Pete y Pam hablaron unos momentos sobre el misterio del reloj.
—Podemos estar confundidos. A lo mejor ese señor Wetter no tiene nada que ver con el reloj —dijo Pete.
Pero Pam afirmó que estaba segura de haber visto la puertecilla del reloj.
—Bueno. Supongamos que ése es el hombre que se quedó con la puerta —admitió Pete—. En seguida habrá dividido los dos pedazos de madera y habrá descubierto que ya no está la nota.
—Claro —asintió Pam—. Seguramente lo descubrió en seguida. Y como adivinaría que la nota la teníamos nosotros, vino siguiéndonos.
—Y subió muy tarde al avión —recordó Pete.
—Hay otra cosa —añadió su hermana—. Ese hombre es alemán y ha elegido un asiento de detrás de los nuestros.
—Me parece que vas a tener razón, Pam. Ese hombre nos ha seguido por causa del mensaje secreto. ¿Lo tienes todavía?
—Sí… En mi bolso.
—¡Chisst!
Pete volvió la cabeza y vio que era Holly quien les decía que callasen. La niña sacudió la cabeza y sus trenzas saltaron sobre sus hombros, mientras ella movía los labios para decir, sin pronunciar las palabras:
«El señor Wetter está detrás».
—¡Puede que nos haya oído! —susurró Pam.
El muchachito volvió a su asiento, preocupado por el aspecto que iban tomando las cosas. Muy pensativo, acercó la cara a la ventanilla. Abajo, iluminadas por la luna, las nubes se extendían en todas direcciones, como si fuesen los lomos de millones de lanosas ovejas.

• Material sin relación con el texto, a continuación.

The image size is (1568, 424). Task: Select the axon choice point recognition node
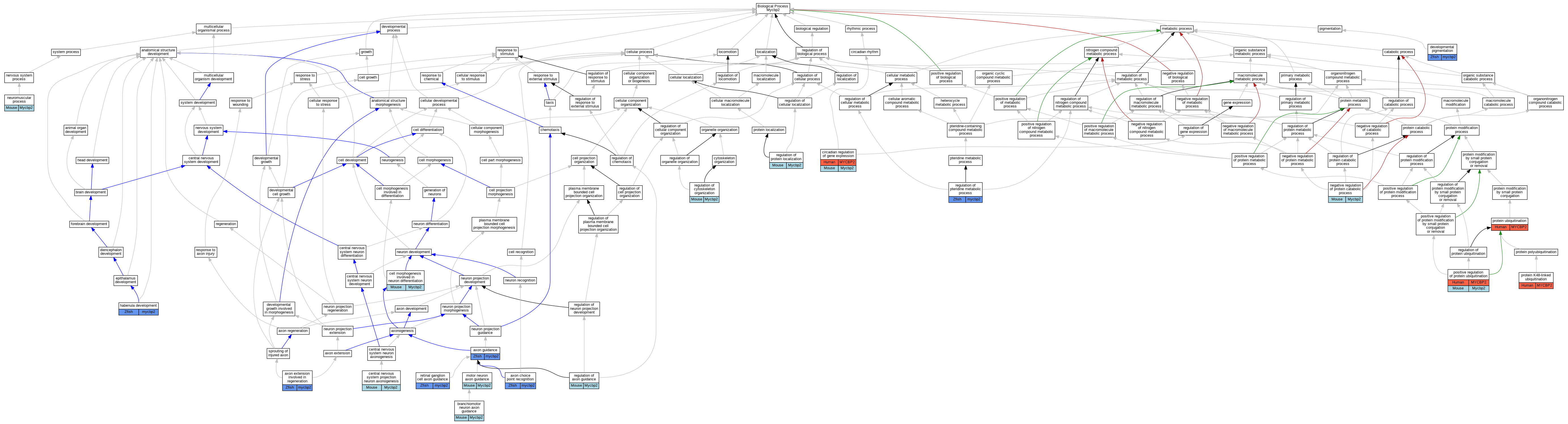click(520, 377)
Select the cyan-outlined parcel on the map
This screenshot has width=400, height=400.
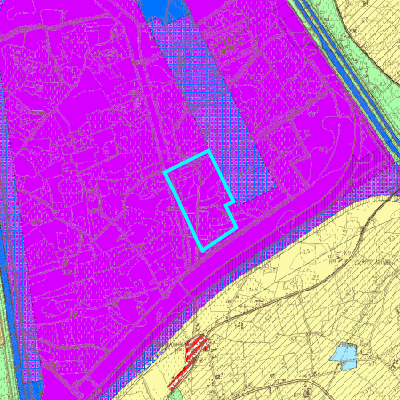(x=200, y=200)
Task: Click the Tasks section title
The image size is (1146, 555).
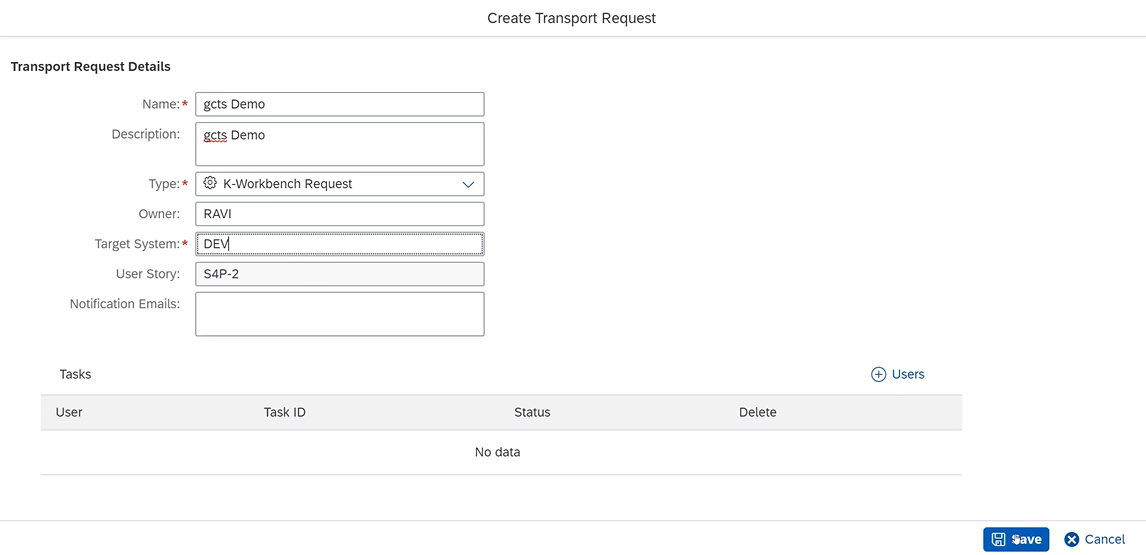Action: coord(75,374)
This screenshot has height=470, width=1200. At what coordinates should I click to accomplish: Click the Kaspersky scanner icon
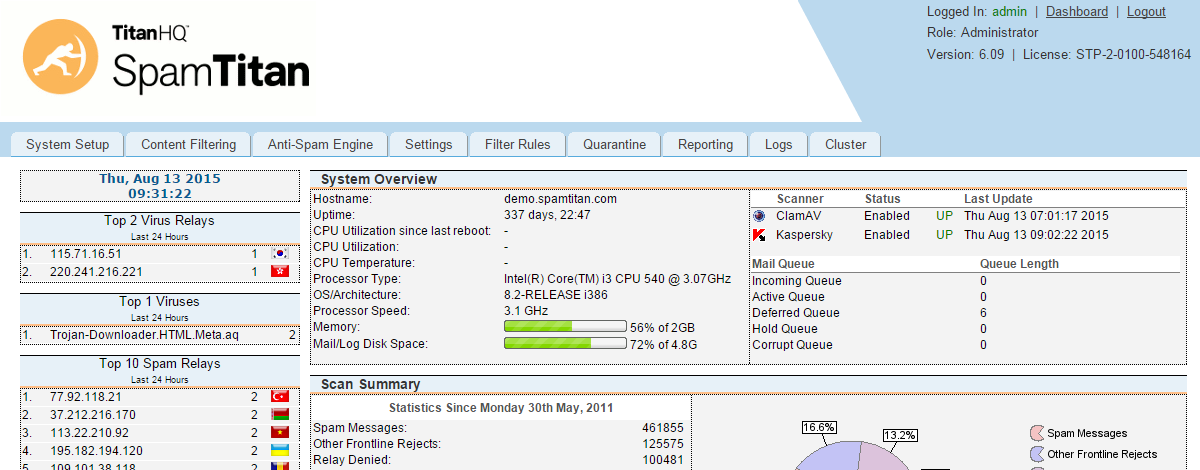coord(759,235)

Pete empezaba a sentirse seguro de que el señor Wetter estaba mezclado en aquel misterio, pero no había modo de probarlo, ni de retener al hombre para interrogarle.
—¿Por qué estás tan serio, Pete? —preguntó Cliff.
—Estaba pensando.
—¿Y por qué no hacemos un juego? ¿Quieres aprender un poco de alemán?
—¿Con un juego?
—Sí. Es muy fácil.
Pete avisó a todos sus hermanos, que se colocaron en el pasillo, a escuchar, mientras Cliff explicaba el juego.

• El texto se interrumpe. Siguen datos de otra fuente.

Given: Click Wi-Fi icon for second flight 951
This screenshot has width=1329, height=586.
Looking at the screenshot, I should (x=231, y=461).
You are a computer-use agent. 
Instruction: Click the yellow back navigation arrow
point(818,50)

—Las rimas son el mejor modo de aprender palabras —dijo Cliff—. «Ja ist», sí. «Nein ist», no. «Ich weiss nicht ist», no sé yo.
Los Hollister repitieron lentamente con el chico aquellas palabras. Y hasta algunos pasajeros corearon la alegre cantinela. Cliff continuó diciendo:
—«Kopf ist», cabeza. «Rot ist», rojo. «Katze ist», gato. «Hut ist», gorro.

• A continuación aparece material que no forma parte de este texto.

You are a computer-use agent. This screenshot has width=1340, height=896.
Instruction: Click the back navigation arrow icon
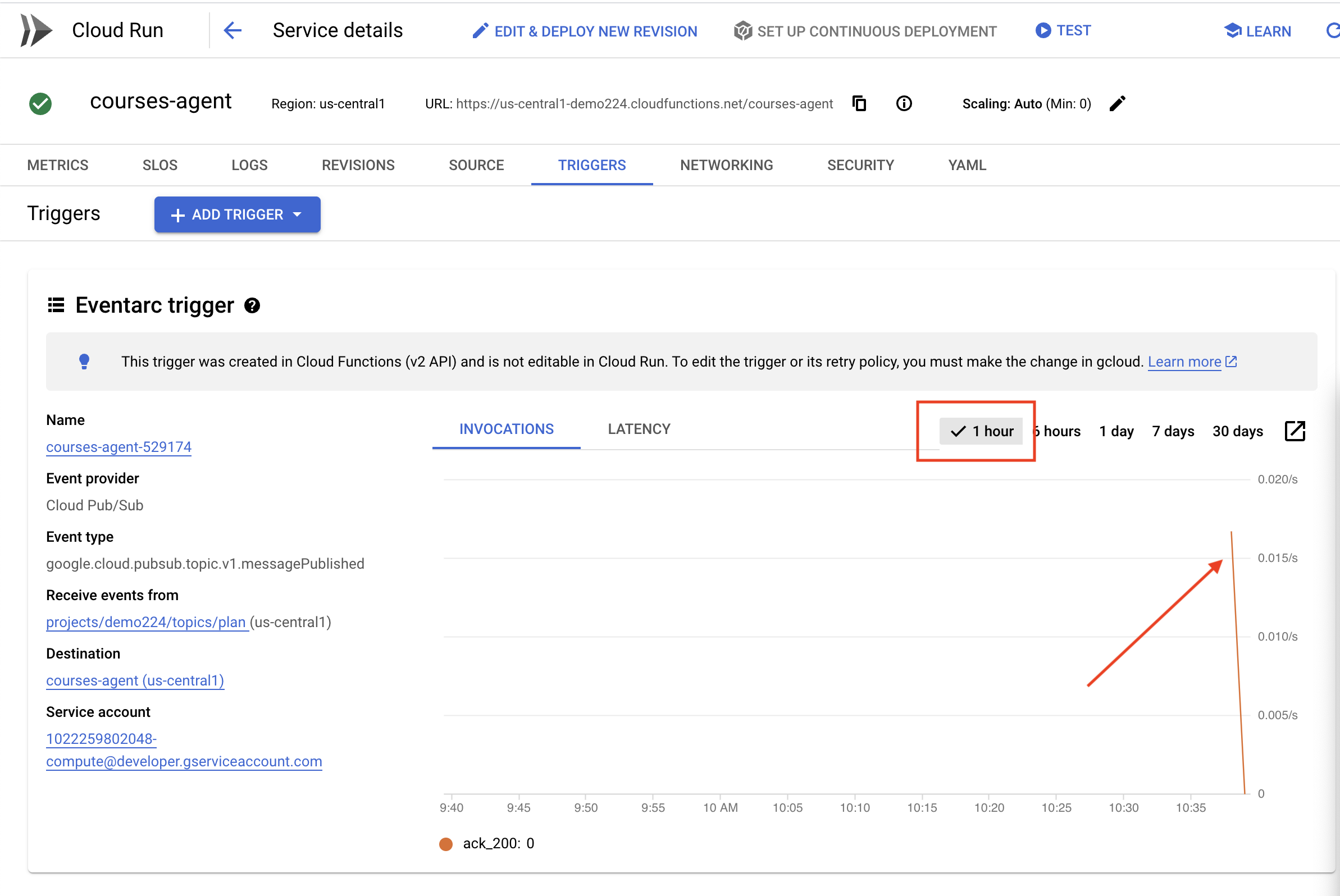pos(232,30)
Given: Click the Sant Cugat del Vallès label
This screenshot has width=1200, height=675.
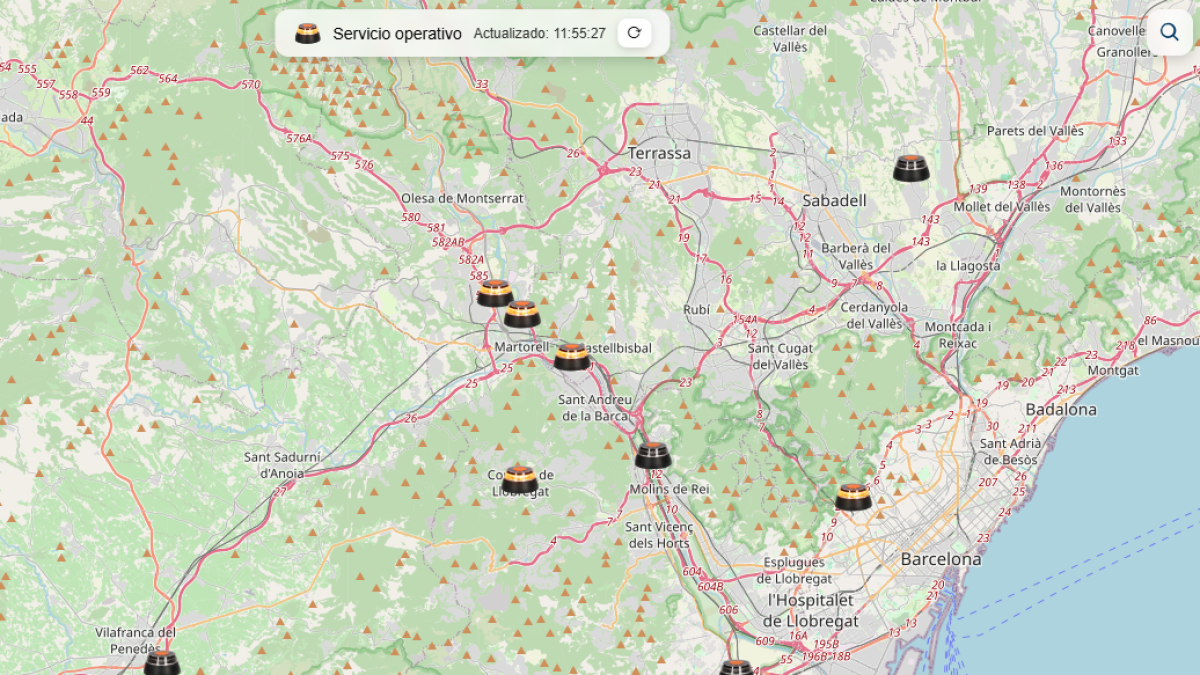Looking at the screenshot, I should (x=780, y=356).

—«Rot, rot, rot» —canturreó Ricky, poniendo los ojos en blanco y haciendo otras expresiones que provocaban risa.
—¡Tienes que ser más serio! —le reprendió Pam, sonriendo—. ¡Estamos aprendiendo un idioma nuevo!
Después de que repitieron aquellas rimas varias veces, Cliff señaló a Ricky y le preguntó:
—«Ist der Kopf rot?».
Fue Holly quien, con una risita, contestó:
—«Ja».
Entonces Cliff la señaló a ella y volvió a hacer una pregunta:
—«Ist der Hut am Kopf?».
Los niños contestaron a un tiempo:
—«Nein!».
Cliff se dirigió a Pam, preguntándole:
—«Ist die Katze schwarz?».
—«Ja, und nein» —repuso Pam—. Nuestro gato es negro, pero tiene el morrito blanco.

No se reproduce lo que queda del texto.